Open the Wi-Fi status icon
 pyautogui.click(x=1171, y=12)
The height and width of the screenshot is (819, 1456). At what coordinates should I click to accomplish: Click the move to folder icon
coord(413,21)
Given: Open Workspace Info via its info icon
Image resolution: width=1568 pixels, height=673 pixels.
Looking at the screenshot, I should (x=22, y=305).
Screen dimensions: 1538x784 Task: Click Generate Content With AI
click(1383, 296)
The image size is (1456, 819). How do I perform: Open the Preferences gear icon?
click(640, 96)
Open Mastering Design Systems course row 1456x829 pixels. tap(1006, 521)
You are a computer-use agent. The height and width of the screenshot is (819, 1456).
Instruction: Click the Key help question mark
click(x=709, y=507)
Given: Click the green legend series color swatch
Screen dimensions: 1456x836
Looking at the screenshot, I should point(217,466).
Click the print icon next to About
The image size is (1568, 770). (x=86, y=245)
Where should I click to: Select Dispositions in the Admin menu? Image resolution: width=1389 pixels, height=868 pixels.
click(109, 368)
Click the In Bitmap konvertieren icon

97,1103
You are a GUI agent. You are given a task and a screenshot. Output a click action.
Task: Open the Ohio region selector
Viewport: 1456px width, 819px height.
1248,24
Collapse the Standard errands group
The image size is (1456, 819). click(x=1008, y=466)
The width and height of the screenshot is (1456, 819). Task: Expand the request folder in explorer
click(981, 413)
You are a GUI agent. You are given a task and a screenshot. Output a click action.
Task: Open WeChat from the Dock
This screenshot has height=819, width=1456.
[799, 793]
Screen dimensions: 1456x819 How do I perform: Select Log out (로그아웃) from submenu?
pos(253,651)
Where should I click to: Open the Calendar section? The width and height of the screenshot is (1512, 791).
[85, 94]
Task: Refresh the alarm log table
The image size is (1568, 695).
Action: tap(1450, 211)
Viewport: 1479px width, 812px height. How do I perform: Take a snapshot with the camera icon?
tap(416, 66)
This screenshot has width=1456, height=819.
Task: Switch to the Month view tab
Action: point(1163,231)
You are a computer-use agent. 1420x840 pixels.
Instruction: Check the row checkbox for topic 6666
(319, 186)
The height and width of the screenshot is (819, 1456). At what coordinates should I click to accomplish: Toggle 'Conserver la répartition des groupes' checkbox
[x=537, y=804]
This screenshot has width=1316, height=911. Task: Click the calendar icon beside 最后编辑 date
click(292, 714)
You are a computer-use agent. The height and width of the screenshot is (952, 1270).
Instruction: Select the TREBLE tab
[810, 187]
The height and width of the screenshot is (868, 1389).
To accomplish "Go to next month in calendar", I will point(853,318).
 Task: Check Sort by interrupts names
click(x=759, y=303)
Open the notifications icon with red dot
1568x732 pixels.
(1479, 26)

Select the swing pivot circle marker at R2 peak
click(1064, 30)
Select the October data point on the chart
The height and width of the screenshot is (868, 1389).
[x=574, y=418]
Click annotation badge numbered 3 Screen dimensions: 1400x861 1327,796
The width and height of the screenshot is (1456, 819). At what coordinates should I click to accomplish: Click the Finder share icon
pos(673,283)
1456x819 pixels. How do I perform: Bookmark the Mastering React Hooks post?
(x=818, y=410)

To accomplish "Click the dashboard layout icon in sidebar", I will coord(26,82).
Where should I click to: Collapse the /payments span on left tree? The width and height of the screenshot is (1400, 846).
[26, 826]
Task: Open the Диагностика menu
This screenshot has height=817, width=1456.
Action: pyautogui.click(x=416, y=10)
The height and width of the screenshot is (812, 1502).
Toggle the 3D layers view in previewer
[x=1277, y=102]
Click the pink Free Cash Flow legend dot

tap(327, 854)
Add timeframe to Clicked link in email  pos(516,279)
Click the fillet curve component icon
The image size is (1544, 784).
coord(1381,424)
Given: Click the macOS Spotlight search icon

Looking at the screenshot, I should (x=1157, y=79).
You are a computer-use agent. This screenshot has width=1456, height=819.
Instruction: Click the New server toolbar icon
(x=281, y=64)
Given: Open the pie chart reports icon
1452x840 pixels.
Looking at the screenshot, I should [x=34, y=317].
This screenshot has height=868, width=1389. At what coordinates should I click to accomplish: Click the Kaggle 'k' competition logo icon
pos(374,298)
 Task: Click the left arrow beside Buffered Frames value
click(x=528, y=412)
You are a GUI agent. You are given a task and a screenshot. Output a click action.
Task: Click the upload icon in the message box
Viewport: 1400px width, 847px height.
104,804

[TASK ITEM] An exact repetition of the data above is all that is needed.

[TASK RESPONSE]
Open the Wi-Fi status icon
 pyautogui.click(x=1171, y=12)
The height and width of the screenshot is (819, 1456). At what coordinates should I click to accomplish: Click the move to folder icon
coord(413,21)
Given: Open Workspace Info via its info icon
Image resolution: width=1568 pixels, height=673 pixels.
Looking at the screenshot, I should (x=22, y=305).
Screen dimensions: 1538x784 Task: Click Generate Content With AI
click(1383, 296)
The image size is (1456, 819). How do I perform: Open the Preferences gear icon?
click(640, 96)
Open Mastering Design Systems course row 1456x829 pixels. tap(1006, 521)
You are a computer-use agent. The height and width of the screenshot is (819, 1456).
Instruction: Click the Key help question mark
click(x=709, y=507)
Given: Click the green legend series color swatch
Screen dimensions: 1456x836
Looking at the screenshot, I should point(217,466).
Click the print icon next to About
The image size is (1568, 770). (x=86, y=245)
Where should I click to: Select Dispositions in the Admin menu? Image resolution: width=1389 pixels, height=868 pixels.
click(109, 368)
Click the In Bitmap konvertieren icon

97,1103
You are a GUI agent. You are given a task and a screenshot. Output a click action.
Task: Open the Ohio region selector
Viewport: 1456px width, 819px height.
1248,24
Collapse the Standard errands group
The image size is (1456, 819). click(x=1008, y=466)
The width and height of the screenshot is (1456, 819). Task: Expand the request folder in explorer
click(981, 413)
You are a GUI agent. You are given a task and a screenshot. Output a click action.
Task: Open WeChat from the Dock
This screenshot has height=819, width=1456.
[799, 793]
Screen dimensions: 1456x819 How do I perform: Select Log out (로그아웃) from submenu?
pos(253,651)
Where should I click to: Open the Calendar section? The width and height of the screenshot is (1512, 791).
[85, 94]
Task: Refresh the alarm log table
The image size is (1568, 695).
Action: tap(1450, 211)
Viewport: 1479px width, 812px height. How do I perform: Take a snapshot with the camera icon?
tap(416, 66)
This screenshot has width=1456, height=819.
Task: Switch to the Month view tab
Action: point(1163,231)
You are a computer-use agent. 1420x840 pixels.
Instruction: Check the row checkbox for topic 6666
(319, 186)
The height and width of the screenshot is (819, 1456). At what coordinates should I click to accomplish: Toggle 'Conserver la répartition des groupes' checkbox
[x=537, y=804]
This screenshot has width=1316, height=911. Task: Click the calendar icon beside 最后编辑 date
click(292, 714)
You are a computer-use agent. The height and width of the screenshot is (952, 1270).
Instruction: Select the TREBLE tab
[810, 187]
The height and width of the screenshot is (868, 1389).
To accomplish "Go to next month in calendar", I will point(853,318).
 Task: Check Sort by interrupts names
click(x=759, y=303)
Open the notifications icon with red dot
1568x732 pixels.
(1479, 26)

Select the swing pivot circle marker at R2 peak
click(1064, 30)
Select the October data point on the chart
The height and width of the screenshot is (868, 1389).
[x=574, y=418]
Click annotation badge numbered 3 Screen dimensions: 1400x861 1327,796
The width and height of the screenshot is (1456, 819). At what coordinates should I click to accomplish: Click the Finder share icon
pos(673,283)
1456x819 pixels. How do I perform: Bookmark the Mastering React Hooks post?
(x=818, y=410)

To accomplish "Click the dashboard layout icon in sidebar", I will coord(26,82).
Where should I click to: Collapse the /payments span on left tree? The width and height of the screenshot is (1400, 846).
[26, 826]
Task: Open the Диагностика menu
This screenshot has height=817, width=1456.
Action: pyautogui.click(x=416, y=10)
The height and width of the screenshot is (812, 1502).
Toggle the 3D layers view in previewer
[x=1277, y=102]
Click the pink Free Cash Flow legend dot

tap(327, 854)
Add timeframe to Clicked link in email  pos(516,279)
Click the fillet curve component icon
The image size is (1544, 784).
coord(1381,424)
Given: Click the macOS Spotlight search icon

Looking at the screenshot, I should (x=1157, y=79).
You are a computer-use agent. This screenshot has width=1456, height=819.
Instruction: Click the New server toolbar icon
(x=281, y=64)
Given: Open the pie chart reports icon
1452x840 pixels.
Looking at the screenshot, I should [x=34, y=317].
This screenshot has height=868, width=1389. At what coordinates should I click to accomplish: Click the Kaggle 'k' competition logo icon
pos(374,298)
 Task: Click the left arrow beside Buffered Frames value
click(x=528, y=412)
You are a GUI agent. You are given a task and a screenshot. Output a click action.
Task: Click the upload icon in the message box
Viewport: 1400px width, 847px height.
104,804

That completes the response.